### Source material
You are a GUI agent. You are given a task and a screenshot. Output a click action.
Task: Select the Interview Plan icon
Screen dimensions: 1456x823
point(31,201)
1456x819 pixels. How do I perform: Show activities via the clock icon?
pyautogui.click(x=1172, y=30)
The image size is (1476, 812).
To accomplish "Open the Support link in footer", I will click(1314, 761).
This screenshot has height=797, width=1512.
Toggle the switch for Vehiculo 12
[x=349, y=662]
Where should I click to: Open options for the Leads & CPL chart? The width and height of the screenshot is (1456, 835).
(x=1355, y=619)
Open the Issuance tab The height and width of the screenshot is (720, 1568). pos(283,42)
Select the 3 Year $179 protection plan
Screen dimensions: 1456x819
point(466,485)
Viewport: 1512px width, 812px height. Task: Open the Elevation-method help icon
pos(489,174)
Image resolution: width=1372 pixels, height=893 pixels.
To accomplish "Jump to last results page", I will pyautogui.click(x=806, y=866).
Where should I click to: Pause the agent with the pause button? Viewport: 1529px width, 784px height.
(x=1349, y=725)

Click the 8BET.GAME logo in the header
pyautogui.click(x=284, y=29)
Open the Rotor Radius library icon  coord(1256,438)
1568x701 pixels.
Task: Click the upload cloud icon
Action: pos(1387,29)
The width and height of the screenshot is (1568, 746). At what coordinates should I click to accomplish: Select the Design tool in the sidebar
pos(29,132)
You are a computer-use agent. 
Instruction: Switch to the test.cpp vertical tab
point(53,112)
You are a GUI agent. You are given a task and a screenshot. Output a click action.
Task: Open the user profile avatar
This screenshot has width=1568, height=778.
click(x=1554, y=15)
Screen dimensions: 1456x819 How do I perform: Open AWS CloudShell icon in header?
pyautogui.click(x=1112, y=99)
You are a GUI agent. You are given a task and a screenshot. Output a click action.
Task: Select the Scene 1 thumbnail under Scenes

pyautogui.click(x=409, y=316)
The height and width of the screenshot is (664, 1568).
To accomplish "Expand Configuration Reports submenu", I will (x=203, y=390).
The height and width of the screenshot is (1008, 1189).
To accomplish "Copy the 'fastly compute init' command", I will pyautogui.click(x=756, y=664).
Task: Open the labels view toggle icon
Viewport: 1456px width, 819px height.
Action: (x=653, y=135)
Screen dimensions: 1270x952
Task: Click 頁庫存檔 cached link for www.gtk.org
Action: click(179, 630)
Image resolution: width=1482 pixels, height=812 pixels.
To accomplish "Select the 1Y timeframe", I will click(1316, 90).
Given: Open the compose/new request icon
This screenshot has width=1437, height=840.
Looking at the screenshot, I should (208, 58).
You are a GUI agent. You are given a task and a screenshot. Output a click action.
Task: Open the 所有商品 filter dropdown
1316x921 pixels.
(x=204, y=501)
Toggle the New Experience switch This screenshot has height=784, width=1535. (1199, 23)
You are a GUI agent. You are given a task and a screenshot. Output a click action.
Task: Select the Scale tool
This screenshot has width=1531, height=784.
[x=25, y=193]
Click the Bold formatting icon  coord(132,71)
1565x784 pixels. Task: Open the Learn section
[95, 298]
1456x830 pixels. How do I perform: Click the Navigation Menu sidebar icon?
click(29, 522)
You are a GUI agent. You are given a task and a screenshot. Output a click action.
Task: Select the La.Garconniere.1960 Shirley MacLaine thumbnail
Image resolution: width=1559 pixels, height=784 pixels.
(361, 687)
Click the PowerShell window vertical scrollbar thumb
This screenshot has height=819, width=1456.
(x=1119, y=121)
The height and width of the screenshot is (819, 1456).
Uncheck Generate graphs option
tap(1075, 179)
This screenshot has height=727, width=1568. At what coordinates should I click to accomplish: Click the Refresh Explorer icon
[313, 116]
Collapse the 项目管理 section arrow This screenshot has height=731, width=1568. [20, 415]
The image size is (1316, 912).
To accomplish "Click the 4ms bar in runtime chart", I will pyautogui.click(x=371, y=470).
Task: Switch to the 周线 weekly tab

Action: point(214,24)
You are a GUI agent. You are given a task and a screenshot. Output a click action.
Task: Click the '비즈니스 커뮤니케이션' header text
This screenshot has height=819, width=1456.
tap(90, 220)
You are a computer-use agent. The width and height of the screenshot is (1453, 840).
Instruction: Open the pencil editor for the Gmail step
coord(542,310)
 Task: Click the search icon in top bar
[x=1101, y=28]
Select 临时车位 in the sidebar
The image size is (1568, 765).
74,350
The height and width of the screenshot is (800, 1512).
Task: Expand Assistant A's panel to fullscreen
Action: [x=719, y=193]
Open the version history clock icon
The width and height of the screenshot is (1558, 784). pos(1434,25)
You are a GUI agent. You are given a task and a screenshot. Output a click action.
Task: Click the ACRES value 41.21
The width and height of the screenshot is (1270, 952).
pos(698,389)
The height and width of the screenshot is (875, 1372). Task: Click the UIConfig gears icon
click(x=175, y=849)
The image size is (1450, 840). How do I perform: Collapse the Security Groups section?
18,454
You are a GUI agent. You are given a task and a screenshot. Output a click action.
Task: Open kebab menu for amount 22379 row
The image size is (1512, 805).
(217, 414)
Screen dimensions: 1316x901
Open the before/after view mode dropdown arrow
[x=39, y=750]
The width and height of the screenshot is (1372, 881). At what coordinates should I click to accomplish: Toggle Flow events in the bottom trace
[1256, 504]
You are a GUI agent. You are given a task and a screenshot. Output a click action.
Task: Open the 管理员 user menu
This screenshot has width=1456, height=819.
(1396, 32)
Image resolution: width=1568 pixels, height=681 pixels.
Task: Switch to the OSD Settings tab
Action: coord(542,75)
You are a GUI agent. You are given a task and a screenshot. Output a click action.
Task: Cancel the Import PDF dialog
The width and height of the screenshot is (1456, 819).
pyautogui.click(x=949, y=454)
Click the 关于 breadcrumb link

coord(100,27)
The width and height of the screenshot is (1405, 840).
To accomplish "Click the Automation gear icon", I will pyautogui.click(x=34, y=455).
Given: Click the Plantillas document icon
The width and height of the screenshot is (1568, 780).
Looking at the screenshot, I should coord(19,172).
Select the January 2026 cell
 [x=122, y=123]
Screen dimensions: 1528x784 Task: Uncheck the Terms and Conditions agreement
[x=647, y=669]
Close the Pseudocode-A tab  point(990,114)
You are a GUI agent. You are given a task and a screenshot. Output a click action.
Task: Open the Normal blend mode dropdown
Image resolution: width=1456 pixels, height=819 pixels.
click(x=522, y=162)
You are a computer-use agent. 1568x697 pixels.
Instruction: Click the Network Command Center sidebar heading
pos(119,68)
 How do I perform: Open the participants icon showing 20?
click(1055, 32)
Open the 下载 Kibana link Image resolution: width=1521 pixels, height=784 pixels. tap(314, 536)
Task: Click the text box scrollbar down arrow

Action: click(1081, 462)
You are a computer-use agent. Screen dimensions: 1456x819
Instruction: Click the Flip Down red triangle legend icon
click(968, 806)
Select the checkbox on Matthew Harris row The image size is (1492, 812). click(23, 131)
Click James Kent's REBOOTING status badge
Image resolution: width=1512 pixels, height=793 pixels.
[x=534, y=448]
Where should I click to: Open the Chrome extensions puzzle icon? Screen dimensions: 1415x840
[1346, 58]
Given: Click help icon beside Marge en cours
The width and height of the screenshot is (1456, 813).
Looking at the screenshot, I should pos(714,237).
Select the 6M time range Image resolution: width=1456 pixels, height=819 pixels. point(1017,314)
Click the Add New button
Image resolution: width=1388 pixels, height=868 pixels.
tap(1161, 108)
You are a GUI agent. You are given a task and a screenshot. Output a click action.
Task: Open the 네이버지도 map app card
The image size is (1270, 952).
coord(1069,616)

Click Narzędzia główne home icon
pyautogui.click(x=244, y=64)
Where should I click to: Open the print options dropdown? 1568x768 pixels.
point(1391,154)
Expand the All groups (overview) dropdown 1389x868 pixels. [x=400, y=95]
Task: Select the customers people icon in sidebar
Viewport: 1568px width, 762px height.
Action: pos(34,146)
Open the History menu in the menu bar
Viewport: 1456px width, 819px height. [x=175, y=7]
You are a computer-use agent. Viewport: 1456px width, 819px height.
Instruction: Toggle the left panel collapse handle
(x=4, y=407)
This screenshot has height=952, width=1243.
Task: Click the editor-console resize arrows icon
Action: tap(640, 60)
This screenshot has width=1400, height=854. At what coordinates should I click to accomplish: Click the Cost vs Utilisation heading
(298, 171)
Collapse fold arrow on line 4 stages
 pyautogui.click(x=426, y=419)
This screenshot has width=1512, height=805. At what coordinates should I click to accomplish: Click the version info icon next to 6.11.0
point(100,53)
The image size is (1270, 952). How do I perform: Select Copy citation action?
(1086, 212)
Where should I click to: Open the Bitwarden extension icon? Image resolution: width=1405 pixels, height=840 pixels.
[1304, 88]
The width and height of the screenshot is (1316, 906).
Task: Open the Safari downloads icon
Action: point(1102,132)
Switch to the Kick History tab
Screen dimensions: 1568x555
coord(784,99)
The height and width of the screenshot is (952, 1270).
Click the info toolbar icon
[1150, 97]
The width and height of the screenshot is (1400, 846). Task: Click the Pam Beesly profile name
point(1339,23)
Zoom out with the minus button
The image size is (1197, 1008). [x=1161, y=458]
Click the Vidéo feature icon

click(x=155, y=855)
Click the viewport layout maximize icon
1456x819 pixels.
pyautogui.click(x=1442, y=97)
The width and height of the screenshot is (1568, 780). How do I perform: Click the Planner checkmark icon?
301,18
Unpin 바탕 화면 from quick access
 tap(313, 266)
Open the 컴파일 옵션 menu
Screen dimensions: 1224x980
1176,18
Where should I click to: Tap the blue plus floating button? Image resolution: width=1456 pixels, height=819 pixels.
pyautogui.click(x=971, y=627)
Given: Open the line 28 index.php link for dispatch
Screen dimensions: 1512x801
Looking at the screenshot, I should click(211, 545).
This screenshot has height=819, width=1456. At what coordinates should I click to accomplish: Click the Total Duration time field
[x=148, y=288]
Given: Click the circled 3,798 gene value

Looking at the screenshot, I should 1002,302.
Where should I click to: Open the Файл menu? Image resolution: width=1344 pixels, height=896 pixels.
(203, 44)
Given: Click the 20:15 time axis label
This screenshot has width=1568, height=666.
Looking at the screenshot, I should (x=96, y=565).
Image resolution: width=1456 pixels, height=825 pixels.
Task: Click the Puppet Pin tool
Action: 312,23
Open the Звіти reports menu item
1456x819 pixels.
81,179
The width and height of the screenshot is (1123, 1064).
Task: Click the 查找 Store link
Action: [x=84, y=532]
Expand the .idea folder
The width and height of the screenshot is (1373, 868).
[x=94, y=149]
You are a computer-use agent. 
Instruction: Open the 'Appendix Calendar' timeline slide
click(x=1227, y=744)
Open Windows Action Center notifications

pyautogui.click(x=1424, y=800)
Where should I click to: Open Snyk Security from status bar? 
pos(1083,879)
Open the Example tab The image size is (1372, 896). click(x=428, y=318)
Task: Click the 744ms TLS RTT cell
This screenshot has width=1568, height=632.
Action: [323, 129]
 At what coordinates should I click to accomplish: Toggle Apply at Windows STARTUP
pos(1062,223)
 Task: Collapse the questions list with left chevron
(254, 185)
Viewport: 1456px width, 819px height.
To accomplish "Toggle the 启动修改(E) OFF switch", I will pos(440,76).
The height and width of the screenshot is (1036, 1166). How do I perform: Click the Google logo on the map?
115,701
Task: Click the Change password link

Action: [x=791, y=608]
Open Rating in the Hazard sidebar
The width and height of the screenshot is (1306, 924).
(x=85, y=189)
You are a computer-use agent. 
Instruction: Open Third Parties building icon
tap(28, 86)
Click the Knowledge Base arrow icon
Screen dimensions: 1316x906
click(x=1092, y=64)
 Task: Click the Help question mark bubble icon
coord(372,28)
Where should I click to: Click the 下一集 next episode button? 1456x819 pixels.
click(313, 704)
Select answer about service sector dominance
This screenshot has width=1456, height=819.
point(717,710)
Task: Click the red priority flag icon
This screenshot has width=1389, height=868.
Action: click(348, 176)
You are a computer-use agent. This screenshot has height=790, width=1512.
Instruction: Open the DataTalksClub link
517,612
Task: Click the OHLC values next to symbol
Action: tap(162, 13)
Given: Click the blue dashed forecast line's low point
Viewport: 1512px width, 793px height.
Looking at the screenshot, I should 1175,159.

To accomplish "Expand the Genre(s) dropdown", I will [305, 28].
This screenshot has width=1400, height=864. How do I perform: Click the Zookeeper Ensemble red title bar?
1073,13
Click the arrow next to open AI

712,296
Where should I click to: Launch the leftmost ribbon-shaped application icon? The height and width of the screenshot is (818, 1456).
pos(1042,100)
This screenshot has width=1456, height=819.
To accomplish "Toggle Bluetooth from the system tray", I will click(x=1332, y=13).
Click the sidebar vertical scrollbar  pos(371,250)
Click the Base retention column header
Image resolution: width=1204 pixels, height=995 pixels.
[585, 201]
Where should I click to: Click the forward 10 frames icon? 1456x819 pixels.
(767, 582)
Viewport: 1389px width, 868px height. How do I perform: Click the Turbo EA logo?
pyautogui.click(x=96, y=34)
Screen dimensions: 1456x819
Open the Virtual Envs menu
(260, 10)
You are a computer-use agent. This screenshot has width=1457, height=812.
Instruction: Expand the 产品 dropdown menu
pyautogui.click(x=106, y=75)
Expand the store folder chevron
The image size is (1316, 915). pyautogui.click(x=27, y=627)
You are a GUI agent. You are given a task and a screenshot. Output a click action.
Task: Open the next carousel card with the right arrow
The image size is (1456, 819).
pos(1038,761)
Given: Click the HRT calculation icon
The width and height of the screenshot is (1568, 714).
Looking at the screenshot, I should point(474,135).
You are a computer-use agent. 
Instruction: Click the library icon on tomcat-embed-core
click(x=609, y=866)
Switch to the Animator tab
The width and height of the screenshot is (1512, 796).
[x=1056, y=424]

### Exercise
For the material above, what is the count of lines that hold the word "computer"? Give the number by itself.

### Task answer
10